Letter to teenage nephew on an imaginary post-GE2020 Singapore

My dear nephew,

The pandemic has separated us and I’ve missed you.

I can’t wait to see you when you return to serve National Service, but you will be returning to a very different Singapore you have called your second home for the last 18 years.

You see, Singapore has spoken at our General Election (GE) 2020—we wanted ONLY the ruling party to govern us for another five years. As a result, the opposition has been completely destroyed. There will be zero alternative voices in Parliament in this new age of COVID-19, anxiety and loss.

But it would seem like it’s business as usual here, but it’s not. Your favourite haunts like the Pokemon store in Jewel Airport and the prata and teh-tarik stall continue to operate, but there is a sense of dread and heaviness in the air.

One day you will better understand, but when we said “no” to alternative voices, we also said “no” to an 80-year-old political veteran who has come out of retirement to make things better.

We have said “no” to the son of Lee Kuan Yew, and the brother of the PM, who has warned us that things are not right here.

We have said “no” to minorities who question discriminatory practices.

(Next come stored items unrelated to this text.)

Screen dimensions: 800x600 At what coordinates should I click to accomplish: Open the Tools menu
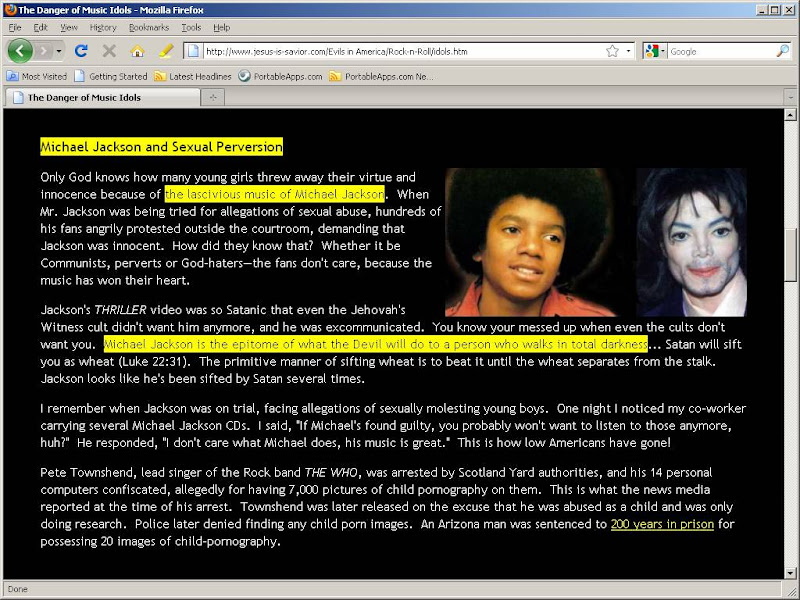pos(192,27)
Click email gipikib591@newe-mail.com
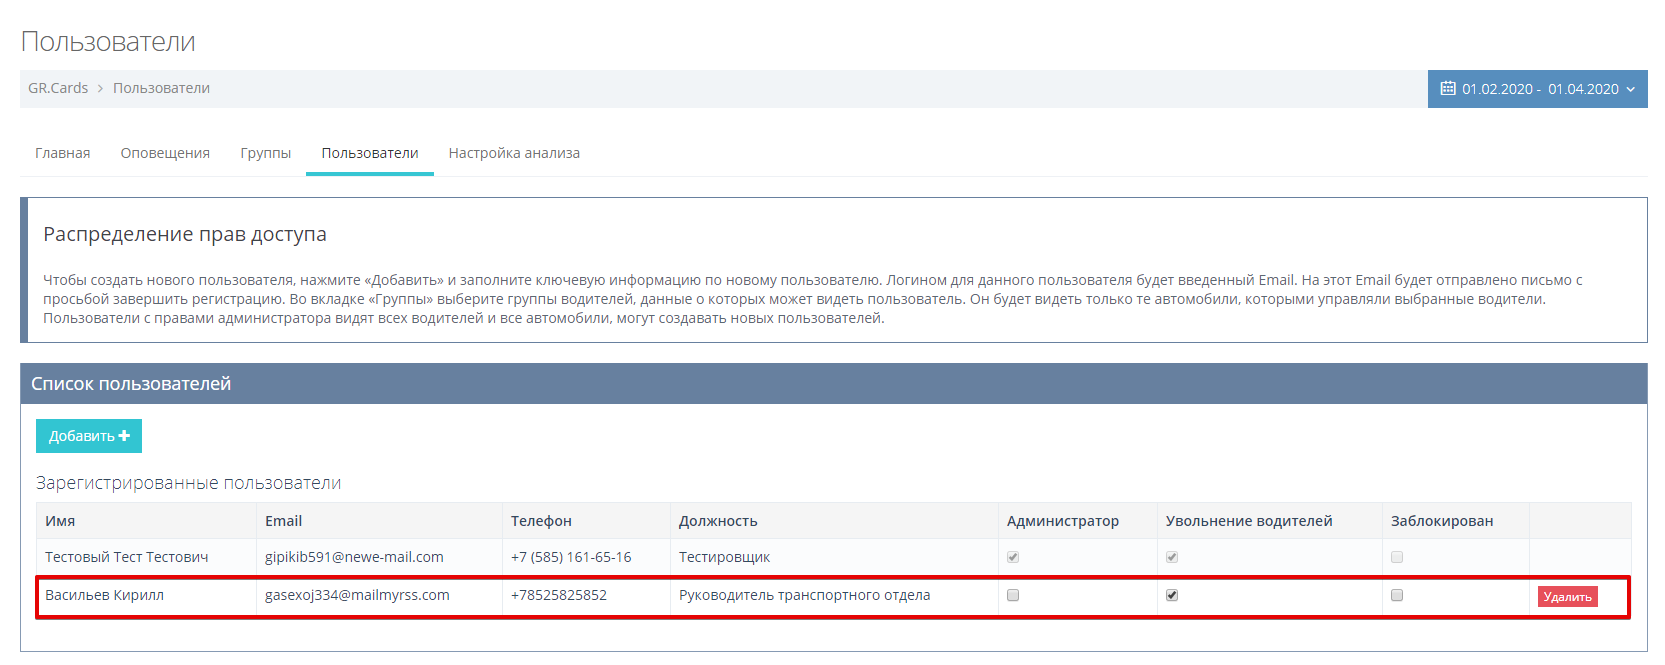 [x=354, y=557]
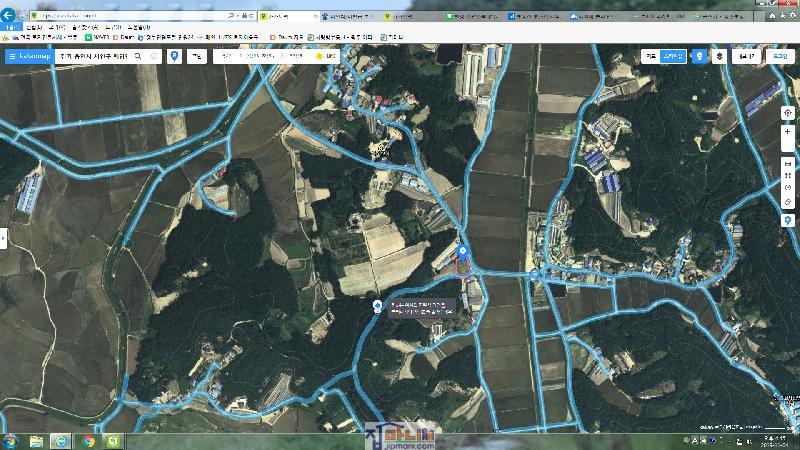Click the blue location pin button beside search
Viewport: 800px width, 450px height.
175,56
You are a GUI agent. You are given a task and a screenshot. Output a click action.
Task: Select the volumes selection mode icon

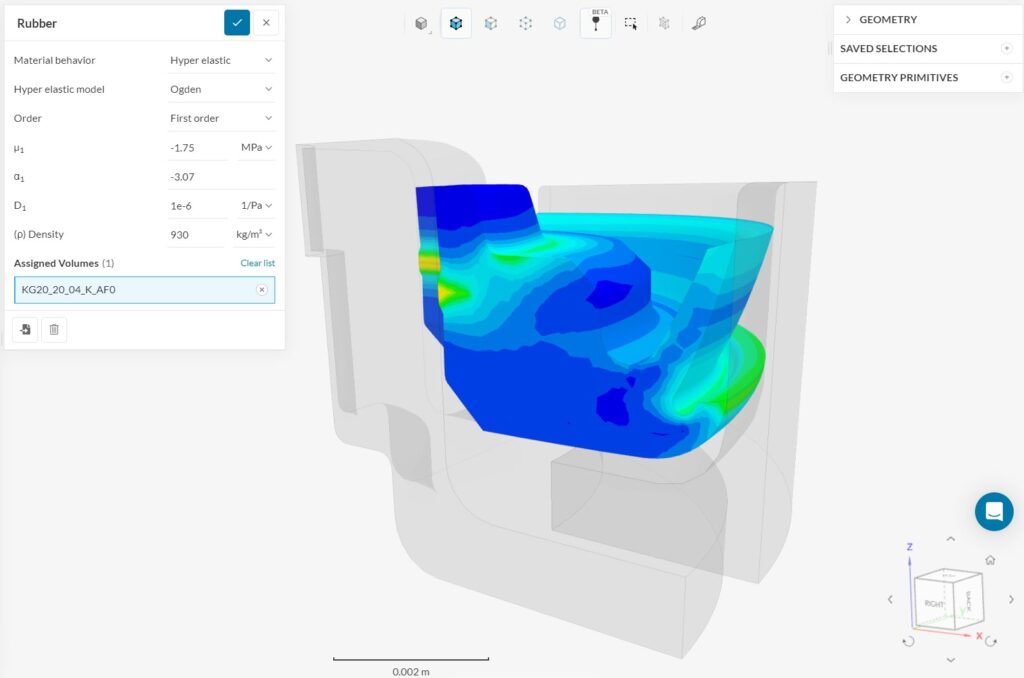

We have said “no” to accountability and transparency. We have said “no” to hope.

You might ask, “If the GE results signal a resounding “yes” to the ruling party, then why are Singaporeans feeling less than jubilant and oddly unhappy?”

It is because GE 2020 is a pandemic election. We were all made to leave our homes to vote and risk our lives in the thick of a pandemic. GE2020 results are driven by fear and not confidence.

The fear that we are helpless without them. The fear that they will do us in if we vote otherwise. The fear that we are not good enough to consider alternatives, if not for ourselves, than for others. Fear produces a “flight to safety” response and Singapore has fled to the safety of the familiar.

Remember the old lady in Ang Mo Kio with a crooked back who served you teh-tarik? I’m thankful she is not your grandmother, but she certainly is someone else’s. She has to clean tables for $5-6/hour because she can’t use her own savings. You will see elderlies like her in every corner you turn. They will be cleaning our streets, clearing our tables and pushing cardboards under the scorching sun.

We have fled to the safety of such a familiar. I have not been able to find work since November 2019, which means I cannot take you to your favourite sushi bar. I served National Service, studied and worked hard for three degrees but jobs will be given to foreigners for a lot less. They did not serve a single day in the army.

This will be another familiar sight to you. You will find both old and young degree holders serving tables, driving taxis and assuming social distancing jobs for $10/hour or less, while those in places of power will make in one minute what you make in a month.

But be careful what you say on social media— even our PM’s nephew was charged by the government for a private Facebook post he made. We have fled to the safety of such a familiar.

Finally I want to tell you that this letter is not a lesson in politics, as it is about the courage to be true to yourself and listen to your inner voice.

You see, fear tells us something is not right and requires immediate and close attention. Its purpose is to move us into action to protect life, so we can fight or flee. If there is so much fear all round, it is because many things are not right here.

Singapore fled but you don’t have to. Fear will cripple you, block your conscience and rob you of authenticity and potential. It will make you feel oddly unhappy—but only if you let it.I miss you but I will miss Singapore more.